Given information
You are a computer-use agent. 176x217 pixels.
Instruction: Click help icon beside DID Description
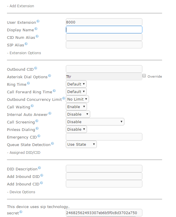[39, 168]
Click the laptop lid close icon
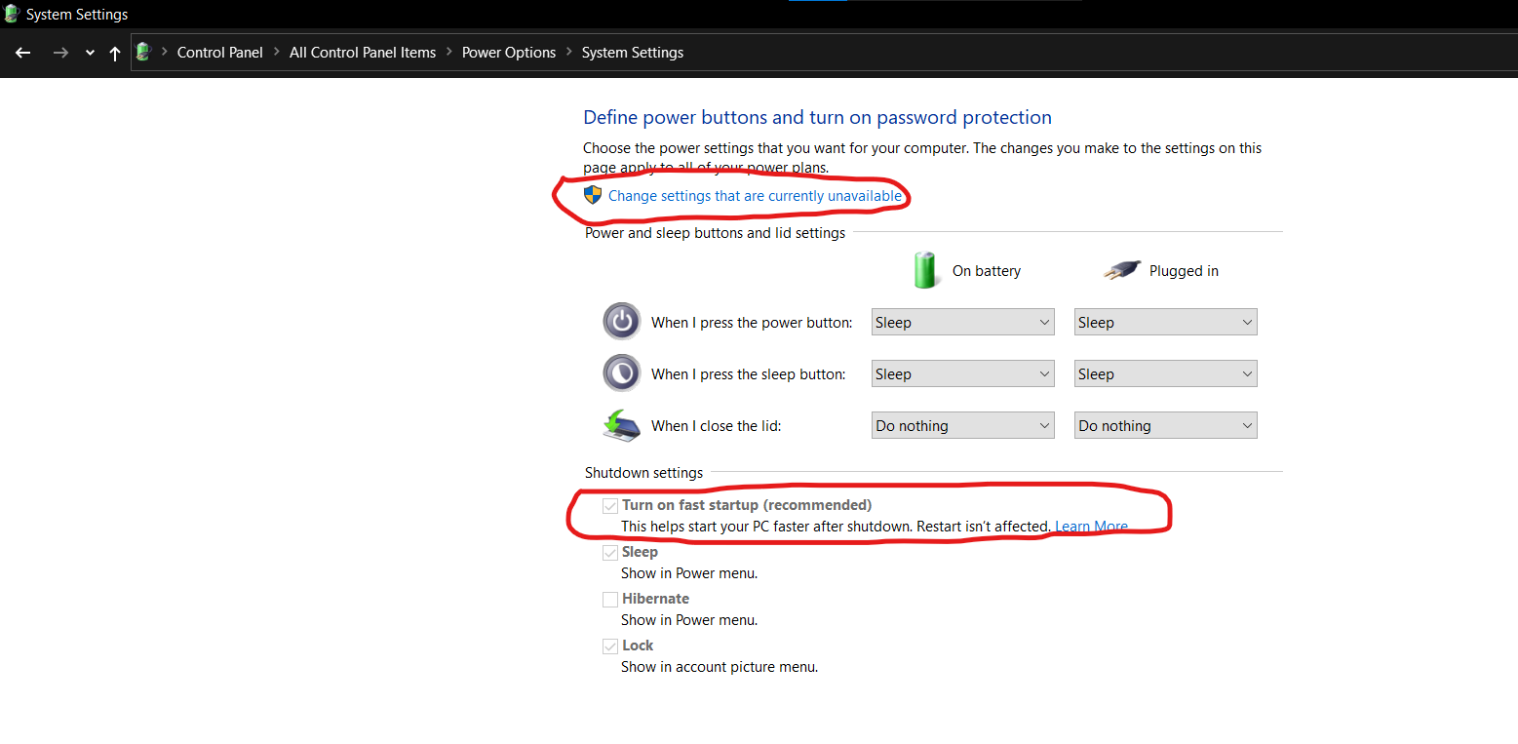This screenshot has height=744, width=1518. click(621, 425)
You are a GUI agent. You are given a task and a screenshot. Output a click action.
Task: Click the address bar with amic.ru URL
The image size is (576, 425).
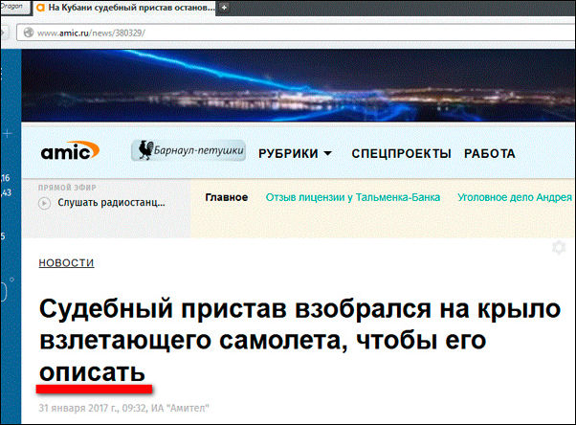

Required work
The pictures should not be reproduced; quote all of the other material exactly.

Response
You are a computer-use agent. 176x217 pixels.
Instruction: Click help icon beside DID Description
[39, 168]
Click the laptop lid close icon
This screenshot has height=744, width=1518. click(621, 425)
You are a GUI agent. You are given a task and a screenshot. Output a click action.
Task: Click the address bar with amic.ru URL
The image size is (576, 425).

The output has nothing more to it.